Rui Soares Ribeiro tomou posse como presidente da Autoridade Nacional de Segurança Rodoviária (ANSR) em janeiro de 2019.
Formado em Engenharia Física Tecnológica e doutorado em Ciências – Física da Radiação pela Universidade de Coimbra, foi professor universitário em diversas faculdades e também investigador no CERN (European Organization for Nuclear Research) localizado em Genebra.
Na entrevista que concedeu à FLEET MAGAZINE de novembro de 2020, falou sobre o papel que as empresas podem ter na promoção da segurança rodoviária.
Nomeadamente a relevância da Norma ISO 39001, cuja certificação confere uma responsabilidade social e uma vantagem qualitativa capaz de refletir-se favoravelmente perante os seus clientes, mas também a nível económico, com a redução dos custos diretos com a sinistralidade, e indiretos, com a redução dos prémios de seguro, por exemplo.
Oportunidade para descobrir também o trabalho que a ANSR está a desenvolver em conjunto com outras entidades públicas e privadas, nomeadamente o “mapeamento” de algumas estradas nacionais, como forma a avaliar as causas do registo de um elevado número de acidentes nessas vias.
Nesta primeira parte da entrevista enquadra os principais valores da sinistralidade em Portugal, num ano atípico por razões da COVID-19.
Também sobre a ampliação do sistema SINCRO, a rede de radares instalada nas estradas onde o excesso de velocidade é a principal causa da elevada sinistralidade registada nos troços de estrada sob vigilância deste equipamento.
Em 2020, os indicadores de sinistralidade melhoraram: há menos acidentes, menos mortos na estrada, menos feridos graves… Os portugueses estão a conduzir de forma mais responsável, a fiscalização e o controlo rodoviário aumentaram, os carros estão mais seguros ou apenas porque a circulação diminuiu em resultado da pandemia?
Antes de responder à sua pergunta deixe-me dizer que zero é o único número que todos nós, enquanto sociedade, podemos aceitar para o número de vítimas mortais na estrada. Não é aceitável continuarmos a tolerar esta “normalidade” em que os acidentes rodoviários resultam em mortes ou feridos graves.

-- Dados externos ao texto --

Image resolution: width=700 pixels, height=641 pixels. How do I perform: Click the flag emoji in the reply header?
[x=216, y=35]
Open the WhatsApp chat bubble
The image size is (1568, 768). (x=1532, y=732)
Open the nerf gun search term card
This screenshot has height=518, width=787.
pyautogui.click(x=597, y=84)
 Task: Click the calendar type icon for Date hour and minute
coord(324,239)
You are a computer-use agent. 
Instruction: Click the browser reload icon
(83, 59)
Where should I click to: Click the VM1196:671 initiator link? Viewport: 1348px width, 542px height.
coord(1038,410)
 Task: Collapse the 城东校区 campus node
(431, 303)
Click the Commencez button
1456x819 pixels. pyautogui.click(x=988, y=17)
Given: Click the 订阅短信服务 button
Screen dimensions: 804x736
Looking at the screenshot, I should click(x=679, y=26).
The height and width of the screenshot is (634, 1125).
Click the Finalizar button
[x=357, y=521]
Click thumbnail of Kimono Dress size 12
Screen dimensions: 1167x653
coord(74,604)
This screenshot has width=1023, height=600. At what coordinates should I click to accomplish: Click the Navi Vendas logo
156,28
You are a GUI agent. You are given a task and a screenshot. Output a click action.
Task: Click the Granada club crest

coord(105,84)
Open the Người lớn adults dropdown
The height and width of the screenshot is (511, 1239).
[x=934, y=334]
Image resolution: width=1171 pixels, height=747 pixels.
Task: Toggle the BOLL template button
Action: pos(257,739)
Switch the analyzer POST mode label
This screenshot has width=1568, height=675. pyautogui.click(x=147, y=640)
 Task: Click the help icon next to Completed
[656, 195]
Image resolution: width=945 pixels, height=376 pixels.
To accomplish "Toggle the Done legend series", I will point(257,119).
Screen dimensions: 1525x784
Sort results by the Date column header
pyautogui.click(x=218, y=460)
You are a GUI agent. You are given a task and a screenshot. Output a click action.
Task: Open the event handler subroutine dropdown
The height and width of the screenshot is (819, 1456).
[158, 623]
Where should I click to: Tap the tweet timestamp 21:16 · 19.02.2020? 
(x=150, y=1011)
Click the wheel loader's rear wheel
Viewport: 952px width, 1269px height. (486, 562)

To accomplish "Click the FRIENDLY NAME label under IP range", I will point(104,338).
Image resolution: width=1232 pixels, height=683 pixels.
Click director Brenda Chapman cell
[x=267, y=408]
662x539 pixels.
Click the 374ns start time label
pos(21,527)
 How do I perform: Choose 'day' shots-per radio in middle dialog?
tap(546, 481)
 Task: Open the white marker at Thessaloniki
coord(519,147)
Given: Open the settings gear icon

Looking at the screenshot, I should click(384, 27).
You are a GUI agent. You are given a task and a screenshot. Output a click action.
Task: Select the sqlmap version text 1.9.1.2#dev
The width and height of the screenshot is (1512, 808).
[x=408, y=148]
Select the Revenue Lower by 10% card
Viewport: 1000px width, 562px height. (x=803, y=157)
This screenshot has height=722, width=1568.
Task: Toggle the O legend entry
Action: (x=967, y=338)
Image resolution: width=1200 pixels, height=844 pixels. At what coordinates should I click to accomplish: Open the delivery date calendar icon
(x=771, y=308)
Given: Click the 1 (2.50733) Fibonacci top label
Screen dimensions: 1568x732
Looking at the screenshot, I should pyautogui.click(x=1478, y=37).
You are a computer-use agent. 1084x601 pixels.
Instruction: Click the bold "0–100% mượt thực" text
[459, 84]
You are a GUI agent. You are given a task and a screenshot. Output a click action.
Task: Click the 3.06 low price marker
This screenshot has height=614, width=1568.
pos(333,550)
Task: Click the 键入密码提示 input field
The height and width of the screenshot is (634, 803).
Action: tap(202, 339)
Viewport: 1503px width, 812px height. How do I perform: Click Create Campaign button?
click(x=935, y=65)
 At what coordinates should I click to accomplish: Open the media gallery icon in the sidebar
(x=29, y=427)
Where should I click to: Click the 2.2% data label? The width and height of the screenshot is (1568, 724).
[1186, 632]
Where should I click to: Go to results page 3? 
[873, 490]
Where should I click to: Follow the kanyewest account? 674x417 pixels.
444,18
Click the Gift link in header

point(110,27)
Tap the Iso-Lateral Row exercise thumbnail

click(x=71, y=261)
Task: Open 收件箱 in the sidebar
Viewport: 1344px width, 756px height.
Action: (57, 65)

Relativamente à evolução que menciona, o ano de 2019 já tinha registado uma melhoria face a 2018, nomeadamente ao nível das vítimas mortais, tendo tido uma redução significativa, com menos 49 mortes.
Em 2020 esta tendência acentuou-se. No início do ano, em época “pré-Covid”, todos os indicadores de sinistralidade revelaram uma melhoria global: menos acidentes, menos feridos leves, menos feridos graves e menos vítimas mortais.
Naturalmente que a pandemia e o confinamento que dela resultou tiveram influência em todos os dados de segurança rodoviária. No entanto, se compararmos o período homólogo, entre janeiro e outubro, esses dados revelam esta tendência decrescente em todos os indicadores, que se torna mais acentuada devido a uma redução de circulação nos meses de março a maio, devendo, por esse motivo, ser considerados atípicos.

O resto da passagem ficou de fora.